Regardless of consumer protection laws, you should report it as stolen/compromised so you don't see bigger charges than just an uber trip.

Also, the csi people have very poor english so if you don't get a response just start a fresh email until you get it reversed. Because every time you email, someone else reads it and eventually you will run into someone who can fix your problem.


----------



## nickd8775

Uber will lose money! Yay. 
They still have to pay the driver but won't get paid when the charge is reversed


----------



## elelegido

Cascas said:


> Regardless of consumer protection laws, you should report it as stolen/compromised so you don't see bigger charges than just an uber trip.
> 
> Also, the csi people have very poor english so if you don't get a response just start a fresh email until you get it reversed. Because every time you email, someone else reads it and eventually you will run into someone who can fix your problem.


Nobody mentioned consumer protection laws. In any case, relying on them would be too slow a process.


----------



## LAuberX

twotrickpony said:


> I already did. I'm actually concerned about the charges. They said, I need to provide strong evidence to prove that it was a fraudulent transaction.
> 
> They advised me that the uber "receipt" and short email exchange were not enough.


what bank / credit card is it?


----------



## observer

twotrickpony said:


> I already did. I'm actually concerned about the charges. They said, I need to provide strong evidence to prove that it was a fraudulent transaction.
> 
> They advised me that the uber "receipt" and short email exchange were not enough.


Get on twitter and complain, complain, complain about your stolen information. Make sure you tag Uber and all it's local philipine city accounts.


----------



## RedoBeach

Uber personal data gets hacked all the time. Many techies have blogged in the past month about how easy it is to hack into their system and obtain personal data, including frequently visited places and home addresses.

"The problem has escalated in the last two years as Uber and Netflix passwords have become more valuable on the black market than credit cards, which have stronger identity theft protections."

"Tyler said it would be costly for Uber to institute stricter security controls, and that ultimately the responsibility fell on me to do a better job of changing my passwords. "We're going to have big problems if Uber tried to start restricting or logging out users," Tyler said. "They would go to Lyft or somewhere else."

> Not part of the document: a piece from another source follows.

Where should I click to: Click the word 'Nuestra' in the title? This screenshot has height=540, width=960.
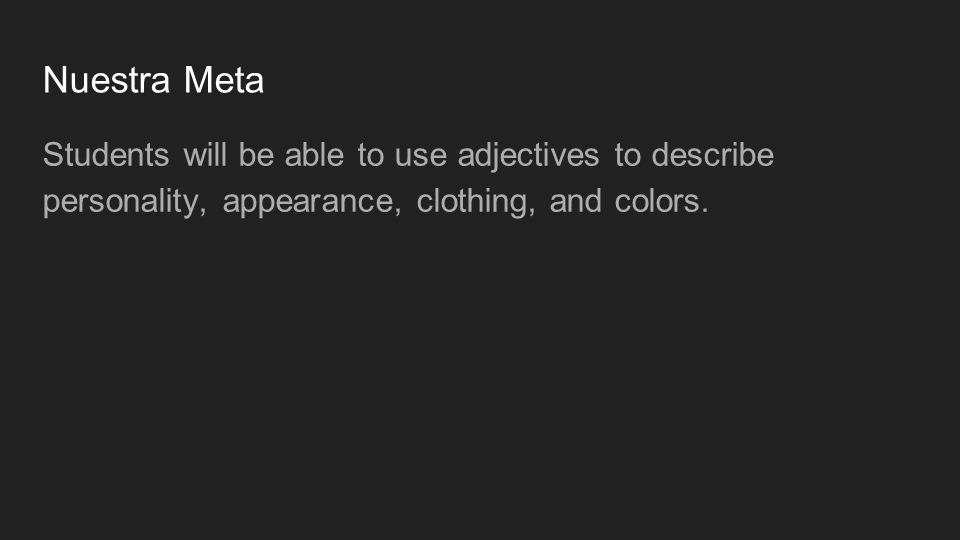click(107, 80)
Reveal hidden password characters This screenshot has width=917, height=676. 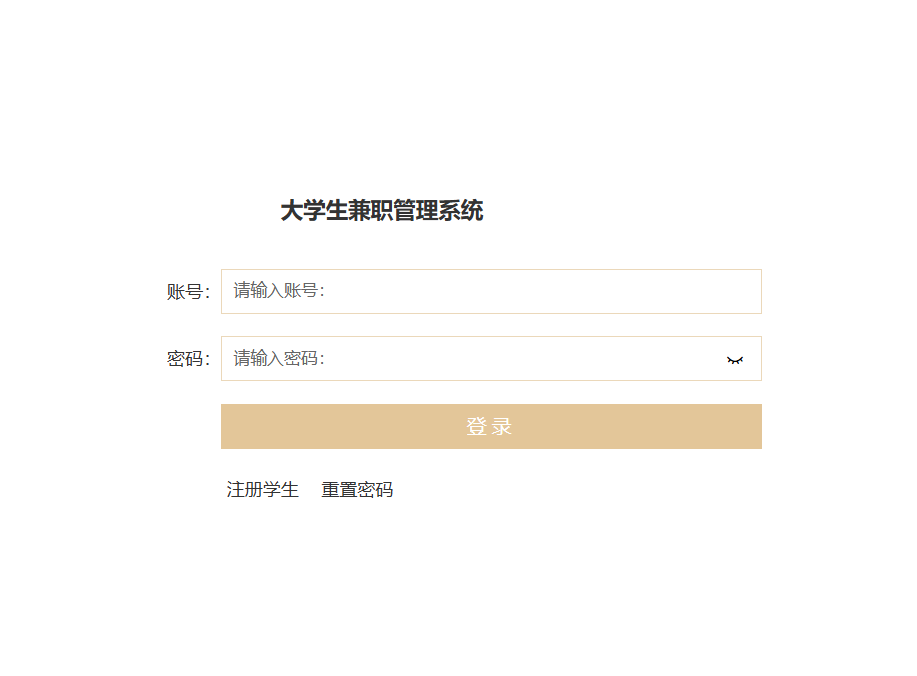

http://www.512tech.com/technology/w...er-account-was-hacked/jmefrE0IuJxAM63Ie3HT9L/


----------



## Cascas

elelegido said:


> Nobody mentioned consumer protection laws. In any case, relying on them would be too slow a process.


Next time read the entire thread before posting obsolute comments.

Consumer protection laws are mentioned because she doesn't live in the united states and her bank is asking solid proof to refund her money.


----------



## elelegido

Cascas said:


> Next time read the entire thread before posting obsolute comments.


What is this, the Romper Room? 
_
If a word doesn't exist, go ahead and make it up._


----------



## Cascas

elelegido said:


> What is this, the Romper Room?
> _
> If a word doesn't exist, go ahead and make it up._


You should quit drugs. They are bad for your mental health.


----------



## limepro

My bank card number was stolen while on vacation. The people got a few transactions through but my bank cancelled my card quick, it took about 2 days for me to get my money back and a week to get my new card.


----------



## UberKevPA

limepro said:


> My bank card number was stolen while on vacation. The people got a few transactions through but my bank cancelled my card quick, it took about 2 days for me to get my money back and a week to get my new card.


^^^ What this guy said.

This is a pretty dopey post. Who doesn't know to cancel their credit card, get a new one and dispute the charges? Why on earth would anyone come here for answers from Uber drivers?

Pretty sure Kuala Lumpur is in Malaysia, not the Phillipines.


----------